L'OS ET L'ARÊTE du Bouche à Oreille n°109 Fév 2019

MICHELIN 2019

DES ÉTOILES A LA TOQUE DU CLIENT

Je ne connais pas la maison ouverte depuis mi-2015, je n’ai jamais mangé au restaurant de l’Hôtel de Tourrel, établissement de charme du centre-ancien de Saint-Rémy de Provence (13). Le nombre de chefs recrutés par la direction donne le tournis! Inventaire de publications relevées sur la page facebook* de la boutique:

  • 16 mai 2015: Philippe Ferbet
  • 16 juin 2015: Benoit Fauci
  • 22 décembre 2015: Bruno d’Angélis et Pascal Barnouin
  • 21 janvier 2017: Bruno d’Angélis
  • 25 mars 2017: Laurent Brunacci
  • 16 avril 2018: Jérémy Scalia

Dernier de la série embauché par la direction -5 ou 6 chefs en 3 ans, on s’y perd- le jeune Jérémy Scalia (27 ans) arrivé autour du 16 avril 2018. À peine six mois pour obtenir l’étoile, si l’on considère la date de clôture du Michelin 2019 située vers octobre 2018. La direction de l’hôtel doit avoir de sérieux arguments.

Arrivée aussi précipitamment qu’une étoile filante, la récompense pour l’Hôtel de Tourrel est une prouesse. Récompense probablement méritée, surtout selon les inspecteurs du Guide Rouge. Elle est à mettre en perspective avec d’autres curieux épisodes du cru 2019 de la Pravda des fourneaux.

Comme la perte d’une étoile pour Pascal Barbot de “L’Astrance” (75) rétrogradé à deux étoiles. Un chef qui n’ouvre pas son restaurant quand il n’est pas aux fourneaux, ça doit cacher des choses pas très nettes à une époque où les cuisiniers passent plus de temps sur les plateaux télé qu’avec leurs casseroles. Autre curiosité parmi tant d’autres, dans notre sudiste secteur de pérégrinations: Paul Bajade et ses “Chênes Verts” de Tourtour (83) perdent leur étoile. Le septuagénaire jeune homme produit pourtant une formidable cuisine, certes classique mais terriblement cultivée.

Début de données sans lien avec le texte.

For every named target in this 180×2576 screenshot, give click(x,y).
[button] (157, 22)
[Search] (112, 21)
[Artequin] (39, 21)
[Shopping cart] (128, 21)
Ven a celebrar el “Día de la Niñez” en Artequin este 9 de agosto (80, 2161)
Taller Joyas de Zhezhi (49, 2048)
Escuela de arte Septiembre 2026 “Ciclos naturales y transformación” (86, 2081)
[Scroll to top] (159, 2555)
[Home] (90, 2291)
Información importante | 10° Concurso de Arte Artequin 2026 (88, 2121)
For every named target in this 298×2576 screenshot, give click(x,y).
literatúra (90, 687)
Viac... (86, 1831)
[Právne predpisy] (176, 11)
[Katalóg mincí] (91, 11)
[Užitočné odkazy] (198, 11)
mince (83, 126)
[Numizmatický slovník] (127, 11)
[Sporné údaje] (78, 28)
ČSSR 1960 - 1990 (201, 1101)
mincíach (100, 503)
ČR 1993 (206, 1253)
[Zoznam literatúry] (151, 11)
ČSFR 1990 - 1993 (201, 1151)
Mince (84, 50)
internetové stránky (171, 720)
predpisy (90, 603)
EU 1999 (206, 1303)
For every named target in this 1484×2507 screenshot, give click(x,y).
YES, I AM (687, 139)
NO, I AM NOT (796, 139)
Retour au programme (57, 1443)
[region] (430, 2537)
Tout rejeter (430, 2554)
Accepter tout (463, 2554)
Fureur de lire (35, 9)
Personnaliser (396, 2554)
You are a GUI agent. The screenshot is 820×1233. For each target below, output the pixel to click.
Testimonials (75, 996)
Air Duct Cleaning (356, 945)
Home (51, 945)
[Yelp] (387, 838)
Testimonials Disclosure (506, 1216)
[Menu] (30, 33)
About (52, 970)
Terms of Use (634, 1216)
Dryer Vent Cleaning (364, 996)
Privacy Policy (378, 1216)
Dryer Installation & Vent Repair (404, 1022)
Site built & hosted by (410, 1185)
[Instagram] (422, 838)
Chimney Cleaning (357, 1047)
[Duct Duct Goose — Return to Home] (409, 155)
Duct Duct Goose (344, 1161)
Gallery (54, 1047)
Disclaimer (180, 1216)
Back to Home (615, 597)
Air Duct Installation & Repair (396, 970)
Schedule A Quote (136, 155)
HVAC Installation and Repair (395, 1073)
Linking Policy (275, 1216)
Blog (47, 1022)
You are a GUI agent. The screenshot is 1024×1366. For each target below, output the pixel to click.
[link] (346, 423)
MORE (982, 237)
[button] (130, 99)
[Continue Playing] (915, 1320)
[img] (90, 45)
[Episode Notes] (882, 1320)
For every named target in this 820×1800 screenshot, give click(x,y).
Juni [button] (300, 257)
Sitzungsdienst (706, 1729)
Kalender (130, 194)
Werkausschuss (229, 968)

La presque intégralité de la blogosphère du microcosme de la sauce donne son avis sur les injustices du cru 2019 du miche, les incompréhensions parfois teintées de pathétiques parti-pris comme j’ai pu lire ou entendre: “je connais bien ce cuisinier, c’est injuste, il mérite une étoile car c’est mon ami.”  J’exagère à peine.

Comprendre les errements du Michelin: pour survivre dans un contexte où les goûts du public évoluent plus vite que les avis des guides, le bibendum n’a pas d’autre choix que de taper fort du pneu sur la table. Un signe de faiblesse suiviste: le Michelin se glisse désormais dans les pas du marché et des modes initiées par d’autres. Ça sent le caoutchouc brûlé.

Le Michelin -qui était à la recherche de relais de croissance et à se renforcer dans l’événementiel- est depuis 2017 actionnaire à 40% du guide Fooding, guide branchouille mais au contact du présent: il lui permet de raccrocher son wagon traditionaliste au train des désirs de la nouvelle génération de cuisiniers. Un casting “Fooding” de chefs au socio-style marqué, histoire pour le Guide Rouge de consolider l’idée de guide du futur et non du passé. Pure stratégie marketing, d’autant que le guide Fooding est gavé de “partenariat”, formule polie de la publicité. Stratégie qui concerne les actionnaires du fabricant de pneus… et personne d’autre! Sauf que si le Guide Rouge dégomme l’étoile de Paul Bajade pour cause de“cuisine de musée”, la maison Bocuse possède toujours 3 étoiles. Et on ne peut pas dire que la cuisine y soit véritablement avant-gardiste.

Réseaux, amis, lobbying (notamment vigneron), gros sous et règlements de compte: le Michelin continue de se moquer du monde en navigant selon ses intérêts du moment, plus ou moins occultes.